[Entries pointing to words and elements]
-------------------------

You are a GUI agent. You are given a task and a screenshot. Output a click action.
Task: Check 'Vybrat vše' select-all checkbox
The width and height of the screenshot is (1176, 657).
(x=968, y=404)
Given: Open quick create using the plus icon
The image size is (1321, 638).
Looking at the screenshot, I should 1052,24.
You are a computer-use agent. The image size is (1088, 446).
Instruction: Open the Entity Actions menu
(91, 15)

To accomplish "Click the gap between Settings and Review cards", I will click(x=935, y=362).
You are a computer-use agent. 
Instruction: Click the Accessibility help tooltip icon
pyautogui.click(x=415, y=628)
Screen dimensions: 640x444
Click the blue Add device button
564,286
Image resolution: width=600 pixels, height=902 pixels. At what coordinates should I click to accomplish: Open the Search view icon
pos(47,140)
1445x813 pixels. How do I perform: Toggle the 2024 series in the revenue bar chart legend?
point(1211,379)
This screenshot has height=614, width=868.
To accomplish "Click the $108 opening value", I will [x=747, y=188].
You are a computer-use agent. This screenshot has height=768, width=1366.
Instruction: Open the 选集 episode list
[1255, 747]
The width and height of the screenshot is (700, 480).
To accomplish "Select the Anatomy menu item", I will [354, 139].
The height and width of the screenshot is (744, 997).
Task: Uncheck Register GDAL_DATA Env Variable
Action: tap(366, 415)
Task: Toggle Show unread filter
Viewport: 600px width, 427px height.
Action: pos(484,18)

-------------------------

Reproduce, character for character, every line of the data from the line containing "will click(x=935, y=362)." through the last line of the data, with both of those lines included.

To accomplish "Click the gap between Settings and Review cards", I will click(x=935, y=362).
You are a computer-use agent. 
Instruction: Click the Accessibility help tooltip icon
pyautogui.click(x=415, y=628)
Screen dimensions: 640x444
Click the blue Add device button
564,286
Image resolution: width=600 pixels, height=902 pixels. At what coordinates should I click to accomplish: Open the Search view icon
pos(47,140)
1445x813 pixels. How do I perform: Toggle the 2024 series in the revenue bar chart legend?
point(1211,379)
This screenshot has height=614, width=868.
To accomplish "Click the $108 opening value", I will [x=747, y=188].
You are a computer-use agent. This screenshot has height=768, width=1366.
Instruction: Open the 选集 episode list
[1255, 747]
The width and height of the screenshot is (700, 480).
To accomplish "Select the Anatomy menu item", I will [354, 139].
The height and width of the screenshot is (744, 997).
Task: Uncheck Register GDAL_DATA Env Variable
Action: tap(366, 415)
Task: Toggle Show unread filter
Viewport: 600px width, 427px height.
Action: pos(484,18)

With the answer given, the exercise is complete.